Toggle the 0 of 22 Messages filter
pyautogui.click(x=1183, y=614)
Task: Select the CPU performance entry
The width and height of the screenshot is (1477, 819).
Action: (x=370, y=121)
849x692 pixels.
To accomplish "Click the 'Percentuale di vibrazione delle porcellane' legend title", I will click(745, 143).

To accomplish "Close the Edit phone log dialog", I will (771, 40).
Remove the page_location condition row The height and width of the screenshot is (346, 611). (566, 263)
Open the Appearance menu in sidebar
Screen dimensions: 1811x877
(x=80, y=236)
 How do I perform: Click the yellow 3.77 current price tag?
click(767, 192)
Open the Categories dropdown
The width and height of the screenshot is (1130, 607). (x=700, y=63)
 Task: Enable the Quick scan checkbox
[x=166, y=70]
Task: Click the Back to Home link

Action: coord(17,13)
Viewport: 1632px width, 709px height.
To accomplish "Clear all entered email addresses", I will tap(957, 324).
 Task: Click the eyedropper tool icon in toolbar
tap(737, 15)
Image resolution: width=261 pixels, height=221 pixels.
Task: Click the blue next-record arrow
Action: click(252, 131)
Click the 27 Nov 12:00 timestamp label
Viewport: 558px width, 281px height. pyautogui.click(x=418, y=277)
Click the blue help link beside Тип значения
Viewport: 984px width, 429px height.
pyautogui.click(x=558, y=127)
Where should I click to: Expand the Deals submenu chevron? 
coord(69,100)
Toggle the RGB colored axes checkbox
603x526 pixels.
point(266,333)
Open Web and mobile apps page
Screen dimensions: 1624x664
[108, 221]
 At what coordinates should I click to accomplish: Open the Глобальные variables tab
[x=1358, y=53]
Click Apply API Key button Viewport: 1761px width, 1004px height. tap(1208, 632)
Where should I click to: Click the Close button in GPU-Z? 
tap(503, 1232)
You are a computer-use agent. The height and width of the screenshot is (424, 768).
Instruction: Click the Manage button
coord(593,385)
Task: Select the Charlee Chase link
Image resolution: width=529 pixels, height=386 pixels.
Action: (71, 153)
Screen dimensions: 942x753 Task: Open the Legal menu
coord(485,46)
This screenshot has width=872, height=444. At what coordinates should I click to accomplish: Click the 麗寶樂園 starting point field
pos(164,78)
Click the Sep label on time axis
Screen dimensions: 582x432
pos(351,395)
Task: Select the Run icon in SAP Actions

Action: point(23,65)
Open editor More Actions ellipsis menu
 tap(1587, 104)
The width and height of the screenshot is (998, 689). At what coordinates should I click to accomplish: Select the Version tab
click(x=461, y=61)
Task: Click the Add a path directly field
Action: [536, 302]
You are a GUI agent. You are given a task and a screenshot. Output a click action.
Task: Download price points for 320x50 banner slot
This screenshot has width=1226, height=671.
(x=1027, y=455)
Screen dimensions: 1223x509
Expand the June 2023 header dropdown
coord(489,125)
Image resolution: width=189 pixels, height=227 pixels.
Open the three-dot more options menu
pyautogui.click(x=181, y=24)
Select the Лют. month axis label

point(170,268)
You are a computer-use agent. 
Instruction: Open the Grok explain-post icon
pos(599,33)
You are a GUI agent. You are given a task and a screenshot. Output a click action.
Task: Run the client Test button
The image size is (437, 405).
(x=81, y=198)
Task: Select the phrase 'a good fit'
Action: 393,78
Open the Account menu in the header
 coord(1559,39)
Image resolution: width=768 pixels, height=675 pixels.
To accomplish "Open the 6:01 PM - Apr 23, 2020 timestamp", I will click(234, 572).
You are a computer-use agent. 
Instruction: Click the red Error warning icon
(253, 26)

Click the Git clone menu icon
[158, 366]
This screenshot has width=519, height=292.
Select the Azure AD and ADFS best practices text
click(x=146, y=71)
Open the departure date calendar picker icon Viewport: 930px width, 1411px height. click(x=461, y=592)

Exercise directions:
Which lines in the records above contain the word "button", counting only matches in the same case? Gather and copy each such line.

Solved exercise:
Click Apply API Key button Viewport: 1761px width, 1004px height. tap(1208, 632)
Where should I click to: Click the Close button in GPU-Z? 
Instruction: Click the Manage button
Task: Run the client Test button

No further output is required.